→ Goal of the exercise:
Report every line of the records that includes the word "with".

[Saved data entries]
+ + + +
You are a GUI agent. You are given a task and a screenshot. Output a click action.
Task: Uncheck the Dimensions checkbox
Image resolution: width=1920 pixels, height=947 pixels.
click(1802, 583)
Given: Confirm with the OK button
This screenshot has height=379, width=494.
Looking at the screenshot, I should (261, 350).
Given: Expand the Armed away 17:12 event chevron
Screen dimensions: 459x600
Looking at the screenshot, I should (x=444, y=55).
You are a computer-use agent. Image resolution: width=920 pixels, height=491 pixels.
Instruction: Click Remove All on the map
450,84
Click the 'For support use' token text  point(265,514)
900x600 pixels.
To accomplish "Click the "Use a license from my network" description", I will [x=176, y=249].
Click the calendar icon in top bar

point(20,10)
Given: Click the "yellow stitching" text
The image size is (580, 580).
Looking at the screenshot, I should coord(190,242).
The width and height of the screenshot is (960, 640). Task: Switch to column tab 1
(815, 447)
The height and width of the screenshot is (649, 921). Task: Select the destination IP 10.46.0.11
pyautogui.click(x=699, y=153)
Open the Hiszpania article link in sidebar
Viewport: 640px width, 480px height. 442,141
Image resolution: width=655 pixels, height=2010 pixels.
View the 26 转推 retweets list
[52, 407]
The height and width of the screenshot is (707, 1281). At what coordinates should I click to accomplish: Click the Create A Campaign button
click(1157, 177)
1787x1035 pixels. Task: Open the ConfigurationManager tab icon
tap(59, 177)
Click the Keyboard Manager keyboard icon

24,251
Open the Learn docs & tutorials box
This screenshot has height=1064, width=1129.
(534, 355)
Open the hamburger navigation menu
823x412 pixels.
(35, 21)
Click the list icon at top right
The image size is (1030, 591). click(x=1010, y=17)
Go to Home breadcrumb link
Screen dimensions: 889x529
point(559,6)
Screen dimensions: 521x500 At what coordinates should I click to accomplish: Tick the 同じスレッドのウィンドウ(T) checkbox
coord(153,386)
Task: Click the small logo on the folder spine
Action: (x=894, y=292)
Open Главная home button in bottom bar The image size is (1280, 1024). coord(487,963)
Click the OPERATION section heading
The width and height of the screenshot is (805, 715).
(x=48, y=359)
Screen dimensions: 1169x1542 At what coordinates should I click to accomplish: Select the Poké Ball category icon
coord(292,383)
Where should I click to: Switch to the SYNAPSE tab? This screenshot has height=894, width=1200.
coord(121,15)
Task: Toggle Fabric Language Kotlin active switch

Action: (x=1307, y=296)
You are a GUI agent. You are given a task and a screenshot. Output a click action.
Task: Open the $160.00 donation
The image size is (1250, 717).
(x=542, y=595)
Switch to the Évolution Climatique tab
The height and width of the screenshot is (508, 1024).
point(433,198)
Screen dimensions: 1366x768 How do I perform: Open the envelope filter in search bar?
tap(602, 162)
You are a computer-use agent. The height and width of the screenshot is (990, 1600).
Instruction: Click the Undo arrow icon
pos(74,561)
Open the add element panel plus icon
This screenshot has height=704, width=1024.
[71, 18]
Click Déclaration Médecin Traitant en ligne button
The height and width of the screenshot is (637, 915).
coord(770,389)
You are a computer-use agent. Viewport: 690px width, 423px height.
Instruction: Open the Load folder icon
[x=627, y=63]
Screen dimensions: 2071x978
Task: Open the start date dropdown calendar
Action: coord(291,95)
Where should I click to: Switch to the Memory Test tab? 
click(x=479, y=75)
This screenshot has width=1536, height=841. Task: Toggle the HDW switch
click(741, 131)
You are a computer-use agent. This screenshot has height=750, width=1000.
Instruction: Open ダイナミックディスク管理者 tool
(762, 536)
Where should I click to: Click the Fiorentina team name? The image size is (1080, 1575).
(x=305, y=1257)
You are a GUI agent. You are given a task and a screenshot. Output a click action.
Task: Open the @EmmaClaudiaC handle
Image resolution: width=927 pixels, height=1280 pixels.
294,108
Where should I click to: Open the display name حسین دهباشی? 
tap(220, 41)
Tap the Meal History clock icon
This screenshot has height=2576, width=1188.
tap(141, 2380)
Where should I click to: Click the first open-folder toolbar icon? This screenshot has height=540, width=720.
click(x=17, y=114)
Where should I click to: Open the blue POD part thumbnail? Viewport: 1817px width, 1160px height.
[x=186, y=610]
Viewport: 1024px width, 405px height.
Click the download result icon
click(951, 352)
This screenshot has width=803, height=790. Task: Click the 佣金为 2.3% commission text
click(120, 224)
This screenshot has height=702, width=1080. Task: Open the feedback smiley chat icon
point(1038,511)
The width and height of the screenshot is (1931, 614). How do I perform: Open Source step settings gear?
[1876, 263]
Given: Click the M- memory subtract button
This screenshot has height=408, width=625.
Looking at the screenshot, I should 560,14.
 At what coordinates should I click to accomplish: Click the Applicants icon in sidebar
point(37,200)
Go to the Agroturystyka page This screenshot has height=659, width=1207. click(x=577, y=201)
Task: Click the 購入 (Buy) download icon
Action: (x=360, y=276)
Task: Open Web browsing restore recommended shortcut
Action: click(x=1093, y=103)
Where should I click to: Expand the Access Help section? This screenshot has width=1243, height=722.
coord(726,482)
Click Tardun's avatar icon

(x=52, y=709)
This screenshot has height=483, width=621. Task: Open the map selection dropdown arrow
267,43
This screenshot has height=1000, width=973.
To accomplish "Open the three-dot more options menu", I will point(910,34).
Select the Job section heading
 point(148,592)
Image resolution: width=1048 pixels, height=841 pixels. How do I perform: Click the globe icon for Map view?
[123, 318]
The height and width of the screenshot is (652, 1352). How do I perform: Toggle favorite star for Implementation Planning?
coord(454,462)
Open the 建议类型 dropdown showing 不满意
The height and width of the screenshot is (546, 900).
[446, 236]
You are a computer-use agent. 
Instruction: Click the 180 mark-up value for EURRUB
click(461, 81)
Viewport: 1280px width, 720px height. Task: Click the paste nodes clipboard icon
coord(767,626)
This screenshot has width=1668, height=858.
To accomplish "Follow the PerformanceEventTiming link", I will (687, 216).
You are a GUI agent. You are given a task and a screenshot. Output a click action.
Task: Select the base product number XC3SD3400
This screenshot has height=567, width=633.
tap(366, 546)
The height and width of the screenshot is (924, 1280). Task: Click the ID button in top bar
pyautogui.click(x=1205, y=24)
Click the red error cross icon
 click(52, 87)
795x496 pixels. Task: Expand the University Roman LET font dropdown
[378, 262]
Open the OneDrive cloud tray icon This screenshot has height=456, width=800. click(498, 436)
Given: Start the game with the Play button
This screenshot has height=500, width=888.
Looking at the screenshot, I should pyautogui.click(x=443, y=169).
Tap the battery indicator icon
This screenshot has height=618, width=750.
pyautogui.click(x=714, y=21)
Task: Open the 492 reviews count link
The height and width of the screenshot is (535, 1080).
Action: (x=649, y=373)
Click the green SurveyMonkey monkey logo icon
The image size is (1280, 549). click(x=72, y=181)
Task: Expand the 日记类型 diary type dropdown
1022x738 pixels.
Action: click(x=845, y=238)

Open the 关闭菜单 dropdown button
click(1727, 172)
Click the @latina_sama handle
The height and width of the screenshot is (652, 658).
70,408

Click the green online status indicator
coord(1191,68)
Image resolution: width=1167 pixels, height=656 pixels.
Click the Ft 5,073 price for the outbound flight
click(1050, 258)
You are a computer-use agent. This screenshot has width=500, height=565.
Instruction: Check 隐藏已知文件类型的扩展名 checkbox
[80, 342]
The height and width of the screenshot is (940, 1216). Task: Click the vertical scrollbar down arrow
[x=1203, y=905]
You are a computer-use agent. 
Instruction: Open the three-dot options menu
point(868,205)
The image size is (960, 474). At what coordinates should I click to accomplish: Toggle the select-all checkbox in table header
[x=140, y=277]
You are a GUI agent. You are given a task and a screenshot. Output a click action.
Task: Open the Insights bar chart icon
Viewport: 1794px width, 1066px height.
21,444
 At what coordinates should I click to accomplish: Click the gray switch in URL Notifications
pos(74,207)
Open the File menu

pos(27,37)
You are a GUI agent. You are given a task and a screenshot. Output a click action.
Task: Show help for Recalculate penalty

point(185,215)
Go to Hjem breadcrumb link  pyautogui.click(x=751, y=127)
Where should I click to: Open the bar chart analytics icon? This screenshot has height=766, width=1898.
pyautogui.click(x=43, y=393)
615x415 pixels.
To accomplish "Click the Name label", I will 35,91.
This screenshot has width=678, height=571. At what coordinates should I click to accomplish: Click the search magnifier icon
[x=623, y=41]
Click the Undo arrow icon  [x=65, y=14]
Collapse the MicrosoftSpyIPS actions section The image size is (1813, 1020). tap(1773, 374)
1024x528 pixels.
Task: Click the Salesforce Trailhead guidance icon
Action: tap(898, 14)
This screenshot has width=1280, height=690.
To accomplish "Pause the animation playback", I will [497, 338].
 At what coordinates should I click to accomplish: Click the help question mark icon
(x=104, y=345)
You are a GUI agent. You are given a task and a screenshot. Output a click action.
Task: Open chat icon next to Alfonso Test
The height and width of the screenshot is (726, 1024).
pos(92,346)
+ + + +
→ Solution to the problem:
Given: Confirm with the OK button
Given: Start the game with the Play button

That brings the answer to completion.